■ **Prompt**:
Give again, word for word, every line below from the one that has "Open the Automatic" through the one that has "Remove image with the red minus button", both included, and no others.
(Record excerpts)
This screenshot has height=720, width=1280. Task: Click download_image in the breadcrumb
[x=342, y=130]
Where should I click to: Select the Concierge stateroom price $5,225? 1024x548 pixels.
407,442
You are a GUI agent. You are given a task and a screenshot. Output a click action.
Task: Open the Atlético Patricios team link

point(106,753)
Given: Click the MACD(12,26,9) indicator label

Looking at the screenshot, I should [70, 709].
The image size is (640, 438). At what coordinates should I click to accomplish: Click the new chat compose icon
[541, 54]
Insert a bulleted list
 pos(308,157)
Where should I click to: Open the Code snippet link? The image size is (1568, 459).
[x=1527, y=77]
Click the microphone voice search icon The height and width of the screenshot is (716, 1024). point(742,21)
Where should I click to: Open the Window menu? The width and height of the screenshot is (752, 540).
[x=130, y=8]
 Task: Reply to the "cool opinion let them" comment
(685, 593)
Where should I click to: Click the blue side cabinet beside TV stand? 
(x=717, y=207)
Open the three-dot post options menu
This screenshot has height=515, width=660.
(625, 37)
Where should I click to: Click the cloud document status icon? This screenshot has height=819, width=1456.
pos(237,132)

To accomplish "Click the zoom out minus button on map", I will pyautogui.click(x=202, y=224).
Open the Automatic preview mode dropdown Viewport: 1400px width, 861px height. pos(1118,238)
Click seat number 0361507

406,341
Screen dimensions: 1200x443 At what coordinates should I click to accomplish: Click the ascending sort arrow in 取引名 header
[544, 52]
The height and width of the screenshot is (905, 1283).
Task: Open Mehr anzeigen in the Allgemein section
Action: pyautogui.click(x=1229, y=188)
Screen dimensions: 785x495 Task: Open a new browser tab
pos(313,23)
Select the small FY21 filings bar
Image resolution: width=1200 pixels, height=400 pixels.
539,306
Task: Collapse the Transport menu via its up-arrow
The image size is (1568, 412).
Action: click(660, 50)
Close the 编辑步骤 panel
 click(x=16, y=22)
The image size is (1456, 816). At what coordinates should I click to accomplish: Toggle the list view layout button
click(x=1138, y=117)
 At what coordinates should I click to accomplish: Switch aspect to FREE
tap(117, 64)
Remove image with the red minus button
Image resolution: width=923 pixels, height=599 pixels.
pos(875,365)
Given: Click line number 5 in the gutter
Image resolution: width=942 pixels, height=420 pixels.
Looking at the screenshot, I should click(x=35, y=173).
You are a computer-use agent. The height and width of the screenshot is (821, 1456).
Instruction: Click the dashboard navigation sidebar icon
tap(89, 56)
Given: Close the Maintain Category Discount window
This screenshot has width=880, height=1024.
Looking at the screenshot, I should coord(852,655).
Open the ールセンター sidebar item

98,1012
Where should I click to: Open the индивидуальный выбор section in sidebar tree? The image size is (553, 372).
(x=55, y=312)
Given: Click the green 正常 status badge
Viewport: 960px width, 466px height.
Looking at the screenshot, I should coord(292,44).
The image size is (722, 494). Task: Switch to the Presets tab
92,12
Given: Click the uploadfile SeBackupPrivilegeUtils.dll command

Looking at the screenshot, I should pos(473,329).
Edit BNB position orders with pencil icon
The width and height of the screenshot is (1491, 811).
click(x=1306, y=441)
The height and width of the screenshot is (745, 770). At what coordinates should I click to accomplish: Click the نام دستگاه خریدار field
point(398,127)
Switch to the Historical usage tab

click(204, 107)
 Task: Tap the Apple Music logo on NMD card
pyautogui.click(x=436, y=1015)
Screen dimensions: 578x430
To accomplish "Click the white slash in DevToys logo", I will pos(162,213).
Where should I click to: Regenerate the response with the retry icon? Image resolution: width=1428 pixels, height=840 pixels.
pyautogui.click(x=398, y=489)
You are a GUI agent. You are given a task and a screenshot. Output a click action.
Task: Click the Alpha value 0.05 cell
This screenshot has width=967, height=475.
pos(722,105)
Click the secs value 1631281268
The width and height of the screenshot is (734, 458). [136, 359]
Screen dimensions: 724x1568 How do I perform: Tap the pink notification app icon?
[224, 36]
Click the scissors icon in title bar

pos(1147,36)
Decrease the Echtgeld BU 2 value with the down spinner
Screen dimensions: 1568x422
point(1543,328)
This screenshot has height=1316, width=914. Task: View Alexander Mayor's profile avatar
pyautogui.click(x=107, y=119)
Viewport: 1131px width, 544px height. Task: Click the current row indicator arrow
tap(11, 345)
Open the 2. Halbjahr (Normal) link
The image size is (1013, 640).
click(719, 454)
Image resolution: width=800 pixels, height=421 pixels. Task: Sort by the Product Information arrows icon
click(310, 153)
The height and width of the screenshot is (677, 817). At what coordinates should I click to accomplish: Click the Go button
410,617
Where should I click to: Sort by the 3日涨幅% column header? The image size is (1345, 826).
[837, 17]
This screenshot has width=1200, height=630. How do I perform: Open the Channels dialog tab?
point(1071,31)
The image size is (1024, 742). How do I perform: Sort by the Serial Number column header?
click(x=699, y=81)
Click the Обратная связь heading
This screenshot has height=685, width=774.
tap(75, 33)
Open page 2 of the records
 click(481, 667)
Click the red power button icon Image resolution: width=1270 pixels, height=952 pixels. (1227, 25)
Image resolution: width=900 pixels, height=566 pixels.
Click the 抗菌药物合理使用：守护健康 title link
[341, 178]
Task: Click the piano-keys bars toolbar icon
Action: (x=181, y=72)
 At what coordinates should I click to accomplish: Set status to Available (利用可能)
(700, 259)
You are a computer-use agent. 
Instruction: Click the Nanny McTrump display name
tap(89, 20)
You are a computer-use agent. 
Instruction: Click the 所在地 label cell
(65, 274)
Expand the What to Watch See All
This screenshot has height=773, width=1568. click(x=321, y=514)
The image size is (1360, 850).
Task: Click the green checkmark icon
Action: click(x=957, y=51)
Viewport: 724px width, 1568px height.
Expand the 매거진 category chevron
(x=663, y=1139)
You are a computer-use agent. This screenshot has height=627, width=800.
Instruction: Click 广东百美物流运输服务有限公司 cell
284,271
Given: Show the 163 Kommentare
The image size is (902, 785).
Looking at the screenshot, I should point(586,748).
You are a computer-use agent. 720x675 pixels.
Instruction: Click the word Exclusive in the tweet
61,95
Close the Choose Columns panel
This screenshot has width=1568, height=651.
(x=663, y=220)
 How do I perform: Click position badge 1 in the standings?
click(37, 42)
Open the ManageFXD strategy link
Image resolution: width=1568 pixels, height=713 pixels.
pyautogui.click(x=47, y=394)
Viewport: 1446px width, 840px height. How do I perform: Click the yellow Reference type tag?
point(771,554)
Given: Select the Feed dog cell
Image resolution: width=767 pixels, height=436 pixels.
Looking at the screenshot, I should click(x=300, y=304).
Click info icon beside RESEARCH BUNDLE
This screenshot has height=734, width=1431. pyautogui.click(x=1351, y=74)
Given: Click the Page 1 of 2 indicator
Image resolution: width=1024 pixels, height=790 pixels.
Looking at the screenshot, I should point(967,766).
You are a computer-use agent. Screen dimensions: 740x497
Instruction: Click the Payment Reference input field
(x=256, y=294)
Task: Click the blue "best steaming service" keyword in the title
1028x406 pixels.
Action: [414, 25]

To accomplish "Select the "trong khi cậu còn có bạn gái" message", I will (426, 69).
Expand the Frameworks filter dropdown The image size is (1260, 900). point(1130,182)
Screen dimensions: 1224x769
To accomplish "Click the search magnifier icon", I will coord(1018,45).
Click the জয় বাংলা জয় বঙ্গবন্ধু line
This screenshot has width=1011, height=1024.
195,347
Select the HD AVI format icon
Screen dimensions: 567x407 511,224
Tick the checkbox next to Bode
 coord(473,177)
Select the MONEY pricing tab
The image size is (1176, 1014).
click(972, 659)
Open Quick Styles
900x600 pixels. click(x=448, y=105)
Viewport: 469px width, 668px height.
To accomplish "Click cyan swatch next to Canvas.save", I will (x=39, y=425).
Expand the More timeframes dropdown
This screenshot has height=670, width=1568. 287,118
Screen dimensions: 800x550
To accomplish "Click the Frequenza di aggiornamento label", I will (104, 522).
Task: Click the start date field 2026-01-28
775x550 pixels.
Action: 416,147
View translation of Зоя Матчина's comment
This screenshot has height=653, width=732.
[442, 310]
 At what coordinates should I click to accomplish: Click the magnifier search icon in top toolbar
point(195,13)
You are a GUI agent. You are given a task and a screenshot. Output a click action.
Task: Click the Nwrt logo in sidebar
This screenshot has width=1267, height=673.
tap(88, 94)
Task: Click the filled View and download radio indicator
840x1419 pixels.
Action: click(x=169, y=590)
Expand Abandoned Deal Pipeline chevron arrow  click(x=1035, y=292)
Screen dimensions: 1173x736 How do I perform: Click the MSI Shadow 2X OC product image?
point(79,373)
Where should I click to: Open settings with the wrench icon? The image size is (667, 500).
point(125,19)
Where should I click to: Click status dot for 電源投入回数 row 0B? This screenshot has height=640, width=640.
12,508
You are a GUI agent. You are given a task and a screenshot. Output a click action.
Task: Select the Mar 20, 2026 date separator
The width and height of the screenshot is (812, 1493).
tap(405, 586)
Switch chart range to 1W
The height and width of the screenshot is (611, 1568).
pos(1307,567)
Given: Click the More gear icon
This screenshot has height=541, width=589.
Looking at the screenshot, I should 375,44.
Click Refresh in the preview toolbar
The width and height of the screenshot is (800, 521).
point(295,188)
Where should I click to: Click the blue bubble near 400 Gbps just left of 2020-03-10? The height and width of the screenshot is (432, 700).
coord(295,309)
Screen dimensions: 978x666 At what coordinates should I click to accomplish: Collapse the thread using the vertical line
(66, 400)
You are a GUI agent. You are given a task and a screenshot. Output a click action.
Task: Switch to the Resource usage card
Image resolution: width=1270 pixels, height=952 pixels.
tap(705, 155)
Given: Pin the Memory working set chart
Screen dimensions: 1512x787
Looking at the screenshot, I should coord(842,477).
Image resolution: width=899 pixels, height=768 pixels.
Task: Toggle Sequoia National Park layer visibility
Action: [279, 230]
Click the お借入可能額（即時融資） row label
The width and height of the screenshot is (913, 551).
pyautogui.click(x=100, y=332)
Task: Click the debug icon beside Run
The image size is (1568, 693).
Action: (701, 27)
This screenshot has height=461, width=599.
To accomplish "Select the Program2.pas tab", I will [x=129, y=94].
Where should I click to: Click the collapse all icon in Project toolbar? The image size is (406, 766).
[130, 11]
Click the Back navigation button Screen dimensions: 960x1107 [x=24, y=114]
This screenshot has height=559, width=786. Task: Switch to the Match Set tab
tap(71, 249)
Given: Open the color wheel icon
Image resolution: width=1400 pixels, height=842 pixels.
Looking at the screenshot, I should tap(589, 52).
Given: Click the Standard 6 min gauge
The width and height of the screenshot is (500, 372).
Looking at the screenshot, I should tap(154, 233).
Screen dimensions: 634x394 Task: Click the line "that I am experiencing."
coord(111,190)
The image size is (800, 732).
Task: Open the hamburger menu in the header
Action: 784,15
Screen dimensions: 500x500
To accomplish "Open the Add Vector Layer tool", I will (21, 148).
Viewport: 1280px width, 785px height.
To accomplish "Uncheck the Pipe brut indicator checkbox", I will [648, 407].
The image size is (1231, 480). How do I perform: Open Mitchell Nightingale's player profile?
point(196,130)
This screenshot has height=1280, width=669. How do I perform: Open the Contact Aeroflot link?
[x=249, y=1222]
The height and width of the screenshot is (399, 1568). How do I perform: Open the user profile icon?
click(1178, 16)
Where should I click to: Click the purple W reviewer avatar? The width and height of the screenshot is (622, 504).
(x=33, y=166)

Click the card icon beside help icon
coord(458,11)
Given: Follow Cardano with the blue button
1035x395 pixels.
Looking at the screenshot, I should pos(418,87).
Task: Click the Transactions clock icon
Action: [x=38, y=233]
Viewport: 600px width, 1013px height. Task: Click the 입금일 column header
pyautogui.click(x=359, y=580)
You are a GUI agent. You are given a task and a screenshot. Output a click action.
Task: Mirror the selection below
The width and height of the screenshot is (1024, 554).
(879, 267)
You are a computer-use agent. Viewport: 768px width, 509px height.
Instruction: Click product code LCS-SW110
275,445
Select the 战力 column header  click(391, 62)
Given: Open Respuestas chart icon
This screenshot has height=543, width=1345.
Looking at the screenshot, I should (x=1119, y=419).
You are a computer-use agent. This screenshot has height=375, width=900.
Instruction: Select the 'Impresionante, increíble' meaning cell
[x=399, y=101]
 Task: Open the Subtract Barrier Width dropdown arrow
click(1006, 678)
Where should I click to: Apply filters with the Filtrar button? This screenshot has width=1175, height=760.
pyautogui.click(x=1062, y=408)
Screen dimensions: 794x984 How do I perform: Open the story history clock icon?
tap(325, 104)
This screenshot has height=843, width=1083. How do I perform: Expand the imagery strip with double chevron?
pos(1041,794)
(End Record excerpts)
■ **Reply to the exercise**:
Open the Automatic preview mode dropdown Viewport: 1400px width, 861px height. pos(1118,238)
Click seat number 0361507

406,341
Screen dimensions: 1200x443 At what coordinates should I click to accomplish: Click the ascending sort arrow in 取引名 header
[544, 52]
The height and width of the screenshot is (905, 1283).
Task: Open Mehr anzeigen in the Allgemein section
Action: pyautogui.click(x=1229, y=188)
Screen dimensions: 785x495 Task: Open a new browser tab
pos(313,23)
Select the small FY21 filings bar
Image resolution: width=1200 pixels, height=400 pixels.
539,306
Task: Collapse the Transport menu via its up-arrow
The image size is (1568, 412).
Action: click(660, 50)
Close the 编辑步骤 panel
 click(x=16, y=22)
The image size is (1456, 816). At what coordinates should I click to accomplish: Toggle the list view layout button
click(x=1138, y=117)
 At what coordinates should I click to accomplish: Switch aspect to FREE
tap(117, 64)
Remove image with the red minus button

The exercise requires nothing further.